WASHINGTON, DC-Earlier this year Federal Capital Partners tried something new. Long an investor in multifamily, the company decided to expand into the related area of manufactured housing. It snapped up a 1,358-pad manufactured home portfolio in North Carolina, Maryland and Pennsylvania for $29.5 million from Horizon Land Co. The deal was structured as a JV between FCP and Horizon.
Now the company has expanded this JV with acquisitions of two manufactured home communities in Delaware and North Carolina for a combined investment of $7.5 million. The acquisition is part of FCP’s larger plan for this sector–that is, to expand its presence in the Mid-Atlantic, FCP Senior Associate Drew Odabashian tells GlobeSt.com. But it also is emblematic of another nuance to its manufactured home strategy—namely, to go to market with a strong portfolio of existing properties. “We didn’t set out on a business plan to push occupancy, as in purchasing new homes and selling them to residents,” Odabashian says. “That would be a flawed approach right now.”
Indeed, fundamentals in the manufactured housing space are in flux right now, as outlined recently in the Wall Street Journal. Shipments of manufactured homes are declining and mortgage rates for buyers are much higher than for traditional homes.

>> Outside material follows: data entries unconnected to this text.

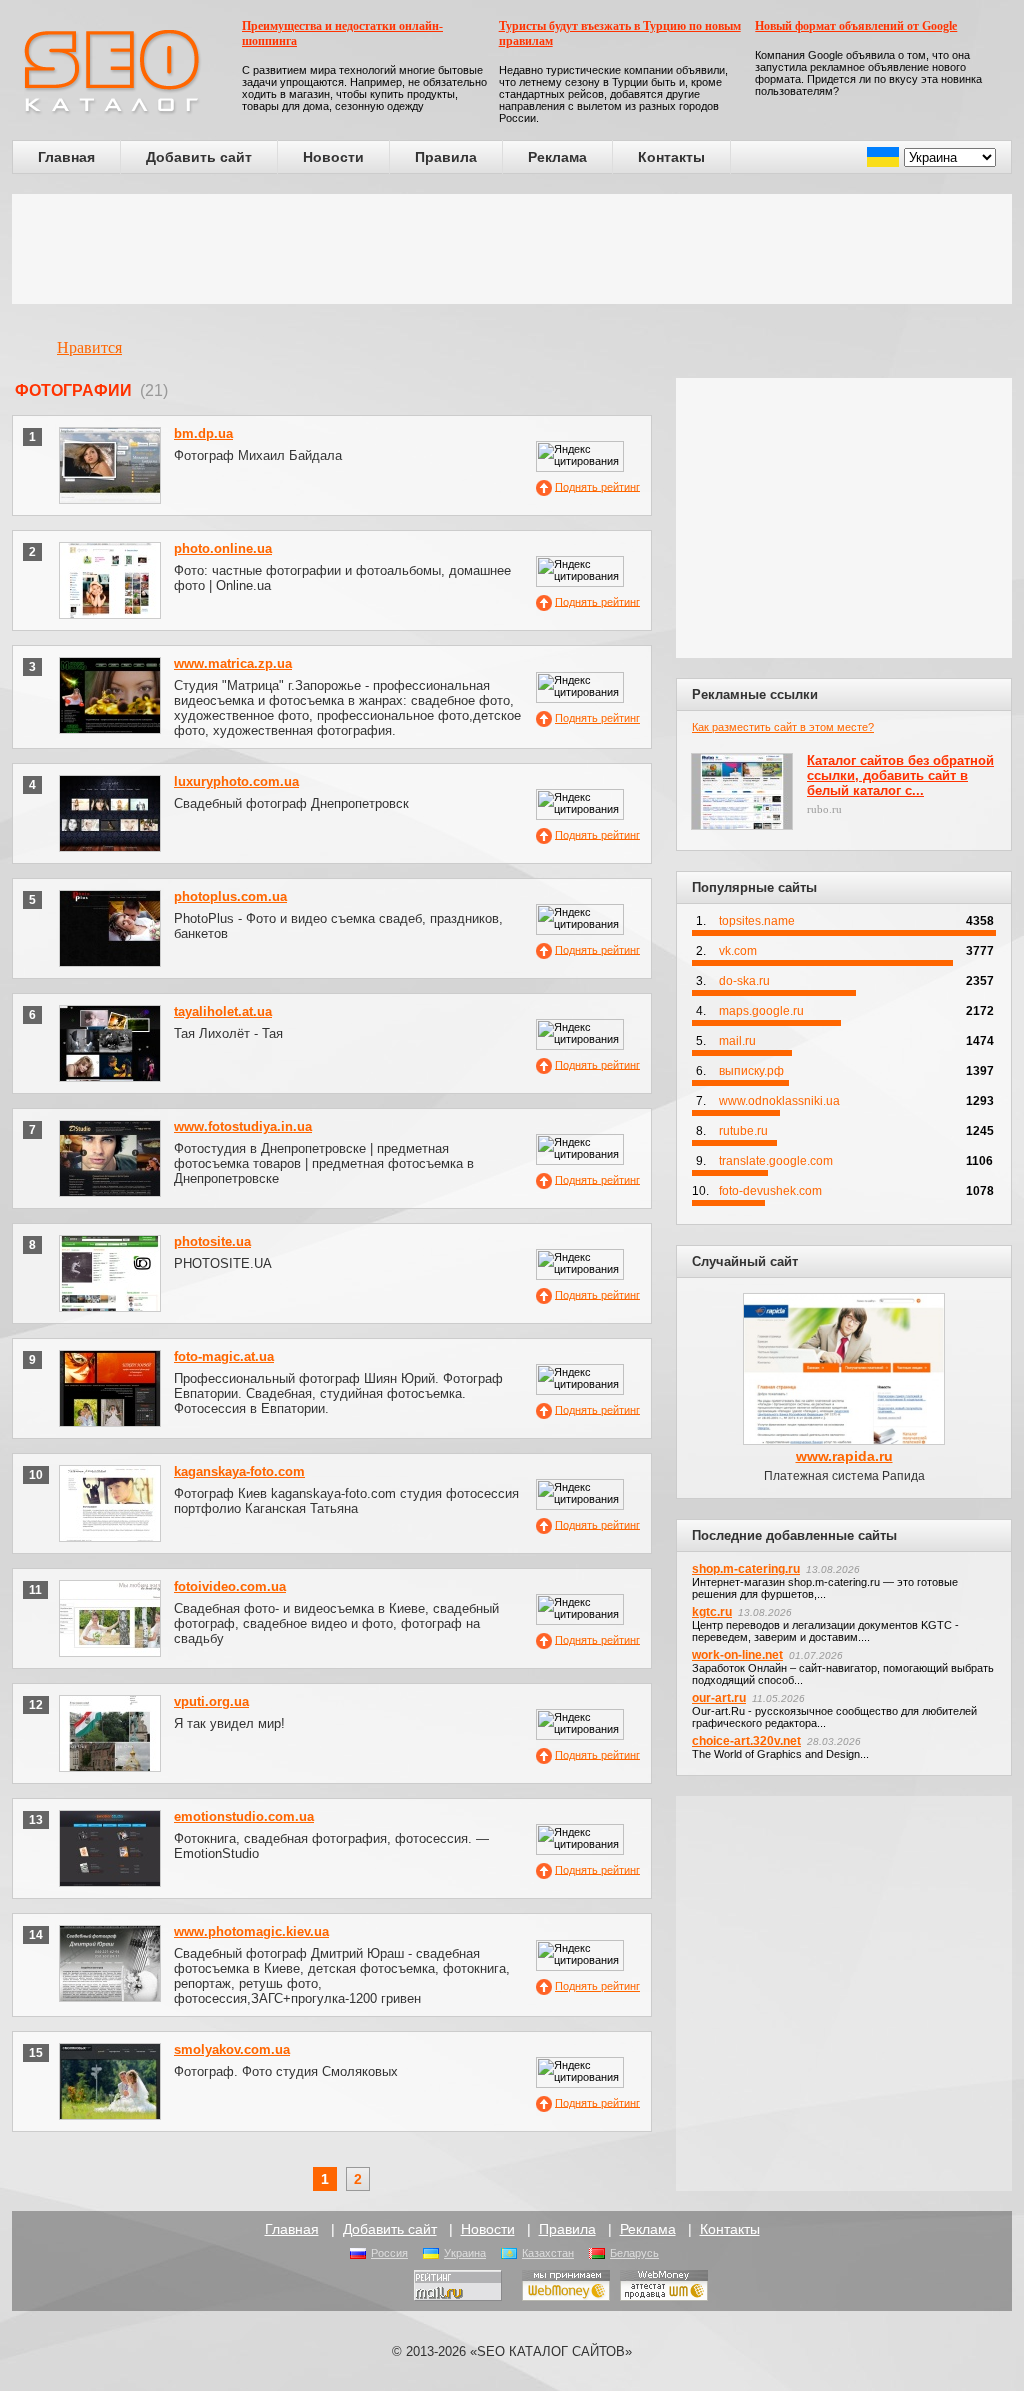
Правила (446, 157)
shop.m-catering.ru (746, 1569)
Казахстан (548, 2253)
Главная (66, 157)
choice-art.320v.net (746, 1741)
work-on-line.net (737, 1655)
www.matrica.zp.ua (233, 663)
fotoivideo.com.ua (230, 1586)
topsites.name (757, 921)
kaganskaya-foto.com (239, 1471)
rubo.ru (824, 809)
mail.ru (737, 1041)
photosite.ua (212, 1241)
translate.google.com (776, 1161)
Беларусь (634, 2253)
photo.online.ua (223, 548)
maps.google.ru (761, 1011)
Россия (389, 2253)
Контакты (671, 157)
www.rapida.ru (844, 1456)
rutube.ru (743, 1131)
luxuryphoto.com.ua (236, 781)
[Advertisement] (512, 249)
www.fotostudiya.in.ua (243, 1126)
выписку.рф (751, 1071)
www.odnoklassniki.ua (779, 1101)
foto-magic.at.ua (224, 1356)
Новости (333, 157)
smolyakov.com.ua (232, 2049)
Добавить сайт (199, 157)
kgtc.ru (712, 1612)
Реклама (557, 157)
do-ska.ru (744, 981)
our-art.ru (719, 1698)
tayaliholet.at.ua (223, 1011)
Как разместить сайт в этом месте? (783, 727)
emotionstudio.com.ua (244, 1816)
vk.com (738, 951)
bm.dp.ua (203, 433)
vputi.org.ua (211, 1701)
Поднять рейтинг (597, 486)
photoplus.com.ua (230, 896)
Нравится (89, 347)
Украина (465, 2253)
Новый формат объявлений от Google (856, 26)
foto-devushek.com (770, 1191)
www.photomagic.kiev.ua (251, 1931)
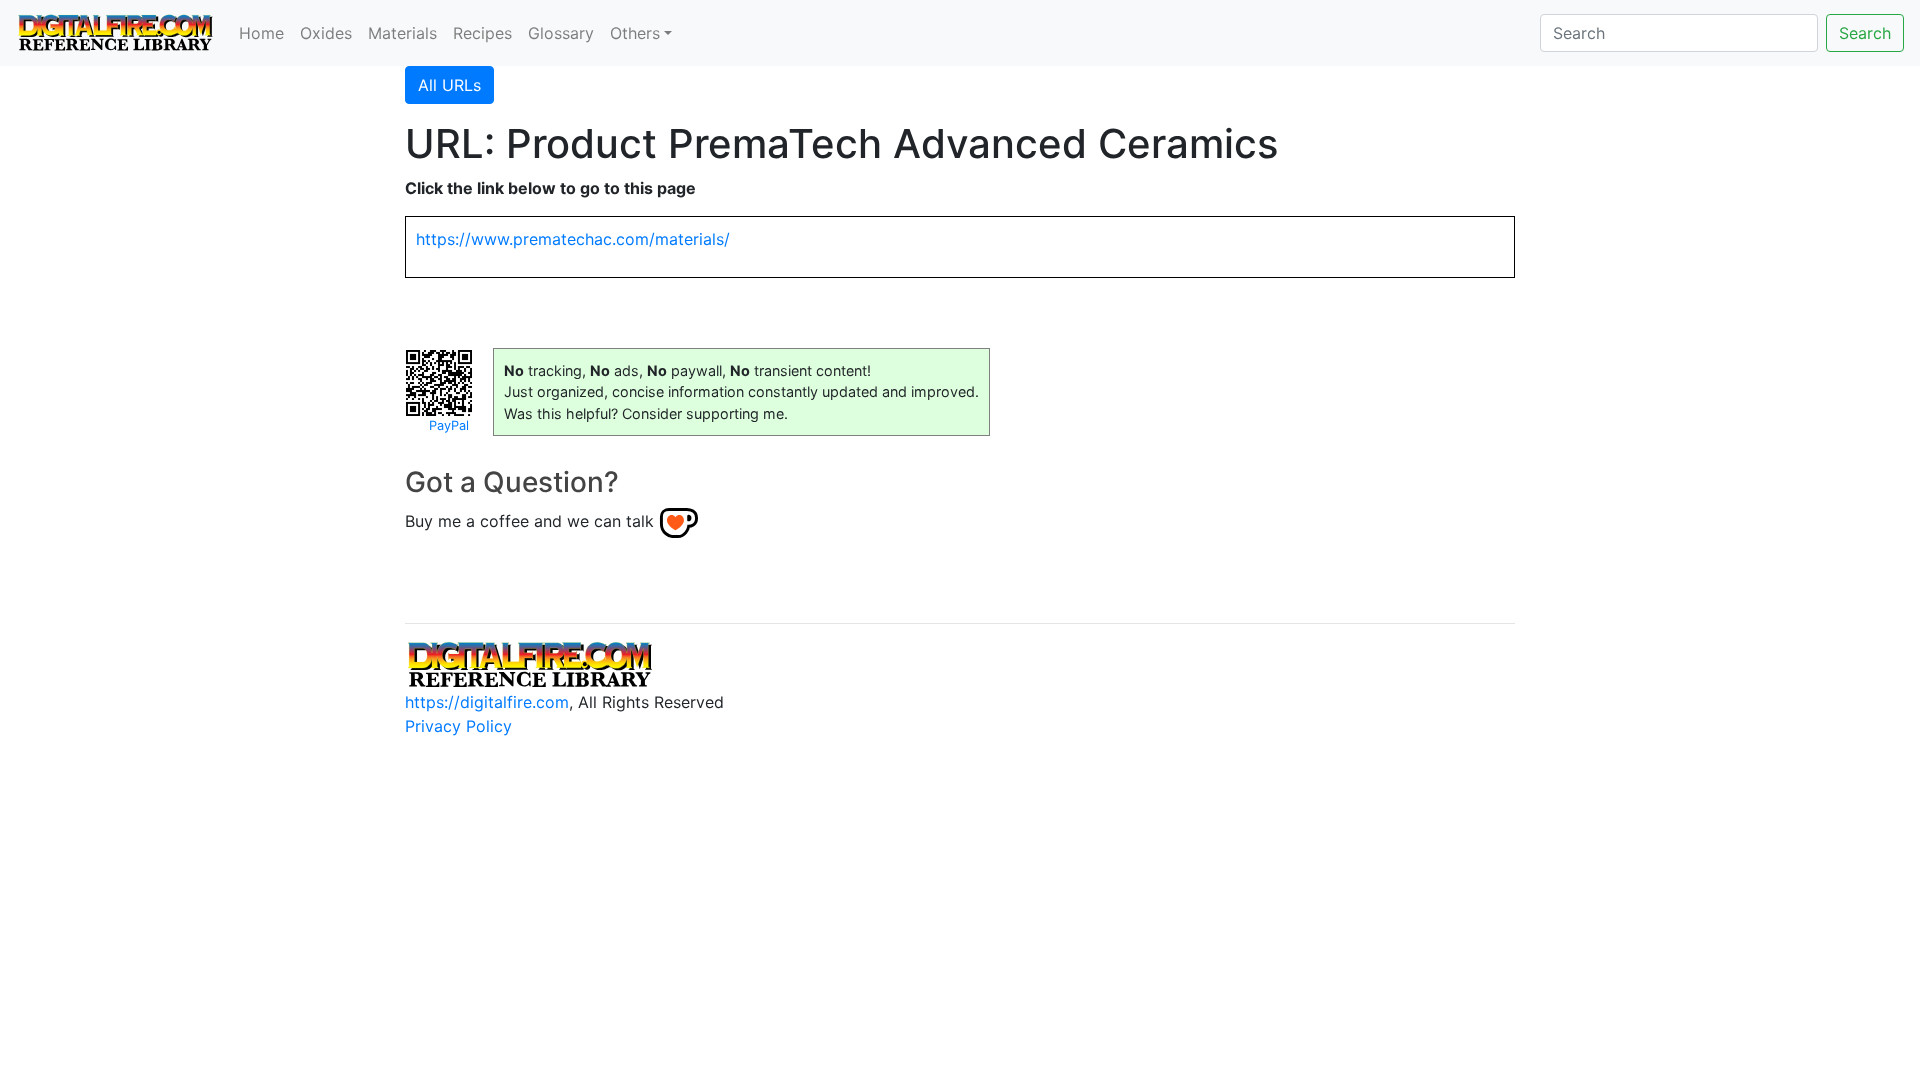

That said, FCP likes the business—when it is dealing with a largely occupied portfolio of existing properties. “It is a logical extension of FCP’s multifamily business,” Odabashian says. “There is an acute shortage of affordable housing stock in this country and there are growing numbers of low-income renters.” FCP has its eye on markets in which it is already located, such as North Carolina, as well as new markets such as Southern New Jersey and South Carolina, he says.